For CUDA versions (v4-v8), ensure you have NVIDIA CUDA toolkit installed:

# Check CUDA installation
nvcc --version

# Check your GPU's compute capability
nvidia-smi --query-gpu=compute_cap --format=csv,noheader

# Compile v4 (naive CUDA kernels) - use -arch=native or specify your GPU arch
nvcc -arch=native -o v4 v4.cu

# Compile v5 (cuBLAS optimized)
nvcc -arch=native -o v5 v5.cu -lcublas

# Compile v6 (fully optimized - streams, TF32, fused kernels)
nvcc -arch=native -o v6 v6.cu -lcublas

# Compile v7 (custom fused GEMM kernels - educational)
nvcc -arch=native -o v7 v7.cu -lcublas

# Compile v8 (pure FP16 - fastest)
nvcc -arch=native -o v8 v8.cu -lcublas

Note: The -arch=native flag ensures kernels are compiled for your specific GPU. Without it, custom CUDA kernels (like those in v4.cu) may produce incorrect results on newer GPUs.
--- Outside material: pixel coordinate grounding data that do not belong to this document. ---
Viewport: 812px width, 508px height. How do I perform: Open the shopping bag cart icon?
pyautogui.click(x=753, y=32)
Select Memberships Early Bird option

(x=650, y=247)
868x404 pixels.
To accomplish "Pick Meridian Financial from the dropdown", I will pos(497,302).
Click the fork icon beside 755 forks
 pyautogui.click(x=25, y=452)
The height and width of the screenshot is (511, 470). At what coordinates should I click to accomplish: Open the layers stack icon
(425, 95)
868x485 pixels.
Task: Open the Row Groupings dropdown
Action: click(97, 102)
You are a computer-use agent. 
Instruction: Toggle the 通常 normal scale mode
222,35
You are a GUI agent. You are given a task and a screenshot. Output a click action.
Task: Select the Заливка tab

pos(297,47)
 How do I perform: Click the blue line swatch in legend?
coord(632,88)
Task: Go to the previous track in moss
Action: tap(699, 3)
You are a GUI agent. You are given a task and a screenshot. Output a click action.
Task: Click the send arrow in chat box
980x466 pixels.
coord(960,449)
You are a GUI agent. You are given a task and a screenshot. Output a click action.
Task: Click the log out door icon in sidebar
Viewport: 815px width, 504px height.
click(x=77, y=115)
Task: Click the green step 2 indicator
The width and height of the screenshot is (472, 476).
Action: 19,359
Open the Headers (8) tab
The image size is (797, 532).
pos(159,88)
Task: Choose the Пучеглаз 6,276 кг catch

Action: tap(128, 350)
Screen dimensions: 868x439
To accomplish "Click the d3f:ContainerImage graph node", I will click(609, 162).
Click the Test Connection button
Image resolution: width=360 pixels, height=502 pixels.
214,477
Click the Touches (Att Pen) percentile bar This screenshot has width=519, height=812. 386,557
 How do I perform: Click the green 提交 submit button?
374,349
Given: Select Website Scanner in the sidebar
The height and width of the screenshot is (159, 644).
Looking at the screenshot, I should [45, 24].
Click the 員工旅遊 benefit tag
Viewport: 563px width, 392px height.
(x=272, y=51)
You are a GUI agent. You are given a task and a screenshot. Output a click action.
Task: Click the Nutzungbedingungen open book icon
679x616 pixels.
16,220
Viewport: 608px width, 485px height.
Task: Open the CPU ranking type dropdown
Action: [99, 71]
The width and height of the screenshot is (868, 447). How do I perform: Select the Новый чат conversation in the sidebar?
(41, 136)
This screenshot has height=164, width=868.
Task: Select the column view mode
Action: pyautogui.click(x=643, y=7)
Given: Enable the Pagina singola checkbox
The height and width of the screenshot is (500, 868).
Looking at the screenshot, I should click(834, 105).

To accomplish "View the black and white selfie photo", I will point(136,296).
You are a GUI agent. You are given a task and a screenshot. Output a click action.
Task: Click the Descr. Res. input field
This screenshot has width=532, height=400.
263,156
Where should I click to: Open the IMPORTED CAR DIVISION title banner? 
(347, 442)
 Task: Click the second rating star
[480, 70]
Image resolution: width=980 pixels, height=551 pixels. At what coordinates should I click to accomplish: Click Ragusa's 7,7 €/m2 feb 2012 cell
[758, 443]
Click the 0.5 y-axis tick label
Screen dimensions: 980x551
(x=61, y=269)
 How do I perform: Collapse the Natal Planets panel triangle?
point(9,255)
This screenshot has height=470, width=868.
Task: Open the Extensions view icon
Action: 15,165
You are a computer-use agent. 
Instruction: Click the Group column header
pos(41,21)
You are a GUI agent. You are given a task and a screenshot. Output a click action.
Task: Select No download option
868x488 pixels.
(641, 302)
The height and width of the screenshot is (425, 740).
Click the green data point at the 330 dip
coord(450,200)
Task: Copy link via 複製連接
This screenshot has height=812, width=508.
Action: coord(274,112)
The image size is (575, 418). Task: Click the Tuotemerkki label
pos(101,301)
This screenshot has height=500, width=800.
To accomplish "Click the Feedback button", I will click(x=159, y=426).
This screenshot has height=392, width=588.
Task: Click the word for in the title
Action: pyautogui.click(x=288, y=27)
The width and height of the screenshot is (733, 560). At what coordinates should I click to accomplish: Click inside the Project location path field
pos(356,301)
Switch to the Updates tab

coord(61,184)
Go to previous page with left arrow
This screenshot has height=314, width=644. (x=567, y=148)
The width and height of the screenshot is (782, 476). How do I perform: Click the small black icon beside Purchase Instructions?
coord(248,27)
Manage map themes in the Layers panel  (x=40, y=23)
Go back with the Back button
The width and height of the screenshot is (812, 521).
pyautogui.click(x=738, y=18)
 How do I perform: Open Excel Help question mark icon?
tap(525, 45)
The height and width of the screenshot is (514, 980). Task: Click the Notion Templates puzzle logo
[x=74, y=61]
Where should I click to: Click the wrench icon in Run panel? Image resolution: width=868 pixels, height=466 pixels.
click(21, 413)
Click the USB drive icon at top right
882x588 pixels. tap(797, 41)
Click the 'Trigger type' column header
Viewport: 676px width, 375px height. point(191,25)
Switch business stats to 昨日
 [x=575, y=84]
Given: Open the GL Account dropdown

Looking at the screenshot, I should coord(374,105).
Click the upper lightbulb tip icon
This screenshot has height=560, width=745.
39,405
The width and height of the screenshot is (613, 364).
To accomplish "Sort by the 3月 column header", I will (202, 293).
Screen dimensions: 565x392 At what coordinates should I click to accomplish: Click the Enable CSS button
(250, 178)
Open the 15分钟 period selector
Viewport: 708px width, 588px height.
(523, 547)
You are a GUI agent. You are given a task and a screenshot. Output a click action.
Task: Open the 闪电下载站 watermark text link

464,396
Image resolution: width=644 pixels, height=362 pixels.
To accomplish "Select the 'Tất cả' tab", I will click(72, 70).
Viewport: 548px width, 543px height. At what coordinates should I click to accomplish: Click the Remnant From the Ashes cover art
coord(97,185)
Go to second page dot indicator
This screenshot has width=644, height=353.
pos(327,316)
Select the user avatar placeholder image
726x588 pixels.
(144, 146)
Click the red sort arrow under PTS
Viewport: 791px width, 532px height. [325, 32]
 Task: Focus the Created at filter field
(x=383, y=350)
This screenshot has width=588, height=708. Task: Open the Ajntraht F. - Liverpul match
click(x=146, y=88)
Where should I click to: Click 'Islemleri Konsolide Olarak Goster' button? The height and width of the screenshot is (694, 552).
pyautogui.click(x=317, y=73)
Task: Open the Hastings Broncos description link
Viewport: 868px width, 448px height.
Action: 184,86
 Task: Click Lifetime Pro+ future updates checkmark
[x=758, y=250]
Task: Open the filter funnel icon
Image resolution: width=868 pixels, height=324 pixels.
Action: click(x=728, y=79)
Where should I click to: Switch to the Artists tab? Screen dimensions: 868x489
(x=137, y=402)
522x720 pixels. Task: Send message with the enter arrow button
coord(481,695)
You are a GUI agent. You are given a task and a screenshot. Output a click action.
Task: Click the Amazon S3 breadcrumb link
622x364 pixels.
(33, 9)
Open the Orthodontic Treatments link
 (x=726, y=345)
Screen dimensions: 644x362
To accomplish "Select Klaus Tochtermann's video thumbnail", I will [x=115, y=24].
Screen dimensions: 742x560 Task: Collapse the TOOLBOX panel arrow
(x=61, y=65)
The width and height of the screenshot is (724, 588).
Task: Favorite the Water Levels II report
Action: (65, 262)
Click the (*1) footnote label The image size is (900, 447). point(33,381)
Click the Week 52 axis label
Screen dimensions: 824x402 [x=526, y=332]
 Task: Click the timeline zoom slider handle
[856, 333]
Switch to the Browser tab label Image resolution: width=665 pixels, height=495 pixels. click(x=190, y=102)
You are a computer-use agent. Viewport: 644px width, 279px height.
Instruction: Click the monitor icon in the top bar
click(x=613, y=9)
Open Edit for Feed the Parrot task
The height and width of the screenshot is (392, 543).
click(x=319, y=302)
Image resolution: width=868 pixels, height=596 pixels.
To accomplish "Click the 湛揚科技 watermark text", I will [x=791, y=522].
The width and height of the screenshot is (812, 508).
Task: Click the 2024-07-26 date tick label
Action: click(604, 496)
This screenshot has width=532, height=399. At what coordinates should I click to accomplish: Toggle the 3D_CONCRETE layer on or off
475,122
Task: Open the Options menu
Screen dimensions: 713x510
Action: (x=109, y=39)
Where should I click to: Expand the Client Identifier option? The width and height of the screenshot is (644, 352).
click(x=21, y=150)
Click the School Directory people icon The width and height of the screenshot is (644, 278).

If -arch=native is not supported by your nvcc version, specify your architecture explicitly (e.g., -arch=sm_86 for Ampere GPUs).

Version Progression

v1.py - PyTorch Baseline

  • Framework: PyTorch with CUDA tensors
  • Features:
    • High-level PyTorch operations (Linear, ReLU, CrossEntropyLoss)
    • GPU tensors with automatic memory management
    • Built-in optimizations (cuDNN, etc.)
  • Purpose: Establishes baseline performance and correctness reference

v2.py - NumPy Implementation

  • Framework: Pure NumPy (CPU-only)
  • Features:
    • Manual forward/backward pass implementation
    • Custom gradient computation and weight updates
    • He initialization for weights
  • Purpose: Demonstrates the underlying math without GPU acceleration

v3.c - C/CPU Implementation

  • Framework: Pure C with timing breakdown
  • Features:
    • Manual memory management
    • Detailed timing instrumentation per operation
    • CPU-optimized matrix operations
  • Purpose: Shows CPU performance baseline and prepares for GPU porting

v4.cu - Naive CUDA Kernels

  • Framework: CUDA C with custom kernels
  • Features:
    • Custom matrix multiplication kernels
    • Element-wise operations (ReLU, bias, softmax) on GPU
    • Manual memory transfers between host and device
  • Purpose: First GPU implementation with basic CUDA kernels

v5.cu - cuBLAS Optimized

  • Framework: CUDA with cuBLAS library
  • Features:
    • cuBLAS optimized matrix operations (SGEMM, SAXPY)
    • Persistent memory buffers to reduce allocations
    • Minimal host-device synchronization points
    • Optimized memory access patterns
  • Purpose: Production-quality implementation with maximum performance

v6.cu - Fully Optimized

  • Framework: CUDA with cuBLAS + advanced optimizations
  • Features:
    • GPU-side loss computation (eliminates 2 memory transfers per batch)
    • CUDA Streams for overlapping data transfer with compute
    • TF32 Tensor Core math on Ampere+ GPUs
    • Fused kernels (bias + ReLU combined)
    • Pinned host memory for faster transfers
    • Double-buffered inputs for pipelining
  • Purpose: Maximum performance with all applicable GPU optimizations

v7.cu - Custom Fused GEMM (Educational)

  • Framework: CUDA with custom kernels + cuBLAS hybrid
  • Features:
    • Custom fused GEMM + bias + ReLU kernel (forward pass)
    • Tiled shared memory GEMM (32x32 tiles)
    • cuBLAS for backward pass (reliable gradients)
    • All v6 optimizations (streams, pinned memory, GPU-side loss)
  • Purpose: Demonstrates how kernel fusion works at the CUDA level
  • Note: Slower than v6 - shows why cuBLAS/CUTLASS exist (writing efficient GEMM is hard)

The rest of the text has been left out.